Higher government bond yields "could result in a withdrawal of liquidity from global capital markets, disrupt external positions and, through contagion, put upward pressure on sovereign-bond yields elsewhere," the fund said.
Senior Vice Finance Minister Yukihisa Fujita, who oversees budget making with Finance Minister Jun Azumi, said at a news conference on Thursday that he hadn't read the IMF report, and declined to assess what he referred to as a "hypothesis" about Japan's finances.
The paper was prepared by the IMF upon the request of the Group
of 20 industrialized and developing nations so the members could use it for their debate over the issue of global imbalances.
Japan's private net international investment amounts to $1.5 trillion, which mostly consists of investment by Japanese banks, life insurers and corporate pension funds, the fund said.

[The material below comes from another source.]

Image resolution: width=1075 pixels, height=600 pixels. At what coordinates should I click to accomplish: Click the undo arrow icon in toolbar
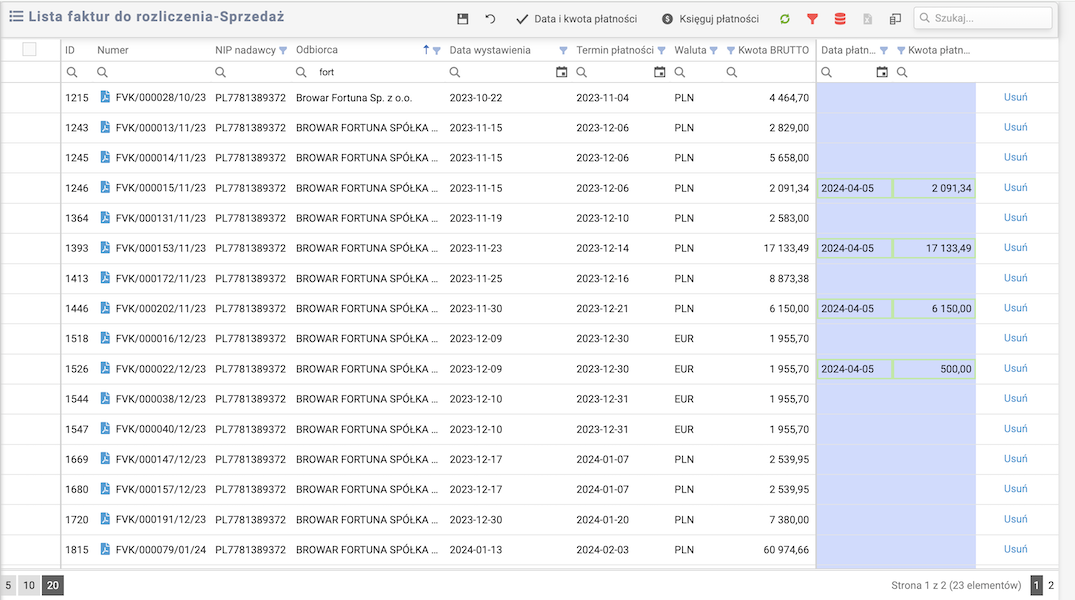click(x=490, y=19)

"Capital losses following a spike in JGB yields could trigger rapid deleveraging from positions abroad" by those players, it said.
If Japanese banks cut their foreign credit lines, G-20 economies, "notably the U.K. and Korea, would be among the most exposed to the loss in funding," the IMF said.
"Given evidence from past bouts of global turmoil, abrupt adjustments in exchange rates of major economies are likely to follow," it added.
In contrast to some European countries, Japan's sovereign debt is 95%-owned by domestic investors. That has helped Japan keep its bonds stable and rates low despite the nation's deteriorating fiscal condition.
Japan's debt market has even been bullish recently as European debt woes and a cloudy global economic outlook drives investors to buy Japanese government bonds.
But the IMF said, "Market concerns about fiscal sustainability could result in a sudden spike in the risk premiums on JGBs, without a contemporaneous increase in private demand."
"Once confidence in sustainability erodes," it said, "authorities could face an adverse feedback loop between rising yields, falling market confidence, a more vulnerable financial system, diminishing fiscal policy space and a contracting real economy."
In 2010, the Japanese government's interest payments were as large as 2% of gross domestic product, the IMF estimated. A one-percentage-point increase in average yields could boost the interest bill by an additional 2% or more of GDP, the IMF said.
For now, Japan plans to double its 5% sales tax by the middle of this decade and halve its main budget deficit by March 2016. But the government has no detailed plans beyond that time, such as steps to lower the debt-GDP ratio, the fund said.
A "more ambitious strategy is required to maintain confidence in public finances," it added.
The IMF indicated a preference to see the tax rate raised to 15% "over several years." There is "little room" to cut spending outside social security programs after years of belt-tightening, it said.